Das Thema EU-Mitgliedschaft spaltet Norwegen. Die in der norwegischen Bevölkerung verbreitete Ablehnung der Mitgliedschaft begründete Svedman auch mit Blick auf die norwegische Geschichte der Unionen mit Dänemark und Schweden und der späten Souveränität des Landes. Viele Norweger wollten sich Brüssel nicht unterordnen und Eigenständigkeit und direkte demokratische Mitsprache bewahren. Gleichwohl unterstütze Norwegen die EU als Nettozahler. Das sei der Preis für Mitgliedschaft im Europäischen Wirtschaftsraum. Das Vertragswerk mit der EU, so heißt es in der Politischen Plattform der neuen Regierung, „stellt den Zugang zum Markt und die langfristige Planbarkeit für die norwegische Wirtschaft sicher, und ist von entscheidender wirtschaftlicher Bedeutung.“

Befragt nach den Beziehungen zu Russland und zur Einwanderungspolitik, verwies der Botschafter auf das jüngst geschlossene Abkommen über die Grenzziehung in der Arktis und die Zusammenarbeit im Arktischen Rat. Zur Zeit gebe es keinen großen Probleme. Allerdings seien z.B. Umweltprobleme zu lösen, so mit Blick auf alte sowjetische Atom-U-Boote.

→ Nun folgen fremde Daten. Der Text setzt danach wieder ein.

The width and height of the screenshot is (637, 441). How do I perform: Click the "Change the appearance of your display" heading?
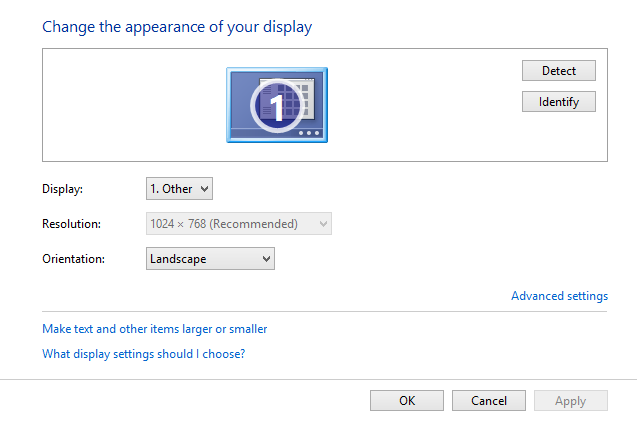[x=177, y=27]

Aber hier sei ja auch Deutschland beteiligt.

Ein klassisches Einwanderungsland sei Norwegen nicht, sagte Svedman, obwohl bei Vollbeschäftigung im Lande immer noch Fachkräfte fehlten. Dennoch gebe es Integrationsprobleme bei Flüchtlingen und Asylsuchenden und Diskussionen darüber im Land. Gut eine halbe Million Migranten, darunter ein Drittel Flüchtlinge, leben in Norwegen, insgesamt sind das ca. 11 % der Bevölkerung. Fast 10 % der Einwanderer kommen übrigens aus Polen, das damit die größte Gruppe stellt. Die Fortschrittspartei hat bei den Wahlen 2009 mit ihren Forderungen nach einer Begrenzung der Immigration und einer Ausweisung krimineller Ausländer Erfolge erzielt. Mit 22,9 Prozent der Stimmen wurde sie die zweitstärkste Kraft im Parlament. Das zeigt die Rolle der Einwanderungsdebatte in Norwegen. In Umfragen sprechen sich – ähnlich wie in Deutschland, Großbritannien oder den Niederlanden - mehr als Zweidrittel für eine Reduzierung der Einwanderung aus.

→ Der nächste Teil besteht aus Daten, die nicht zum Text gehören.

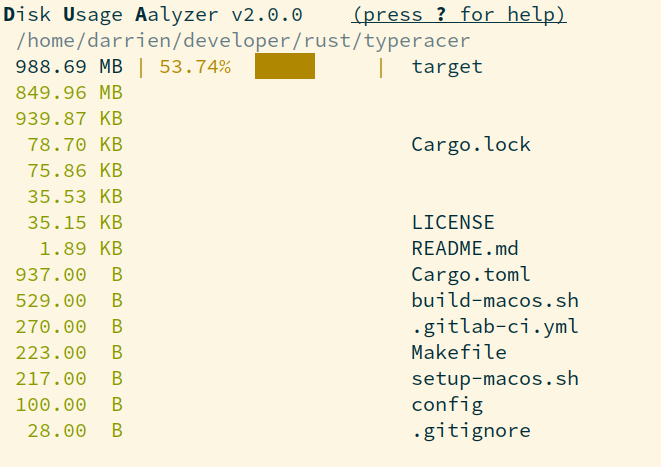This screenshot has height=467, width=661.
Task: Select the .gitlab-ci.yml file
Action: click(494, 326)
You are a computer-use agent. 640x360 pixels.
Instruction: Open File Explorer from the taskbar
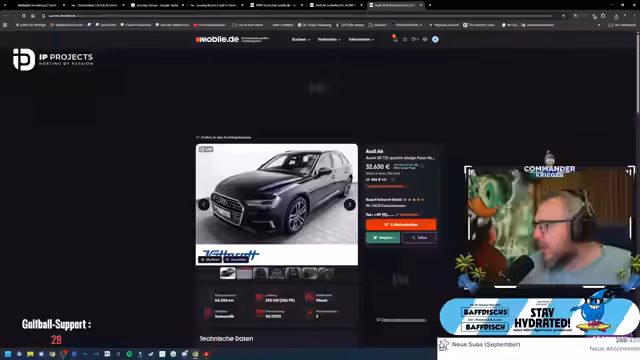(30, 354)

(Vgl. dazu Norbert Beckmann-Dierkes, Johann Fuhrmann: Einwanderungsland Norwegen – Demografische Trends und politische Konzepte, in: KAS-Auslandsinformationen 2/2011, 39 – 51: /documents/252038/253252/7_dokument_dok_pdf_21872_1.pdf/b085cea4-28fc-83fe-5a2b-4f053ea26190)

Mit einem Einblick in die führende Rolle Norwegens bei der Gleichstellung von Frauen und in der Familienpolitik endete die Diskussion mit dem Botschafter. Der Empfang nach der Veranstaltung gab Gelegenheit, untereinander und auch mit dem Botschafter im Gespräch zu bleiben.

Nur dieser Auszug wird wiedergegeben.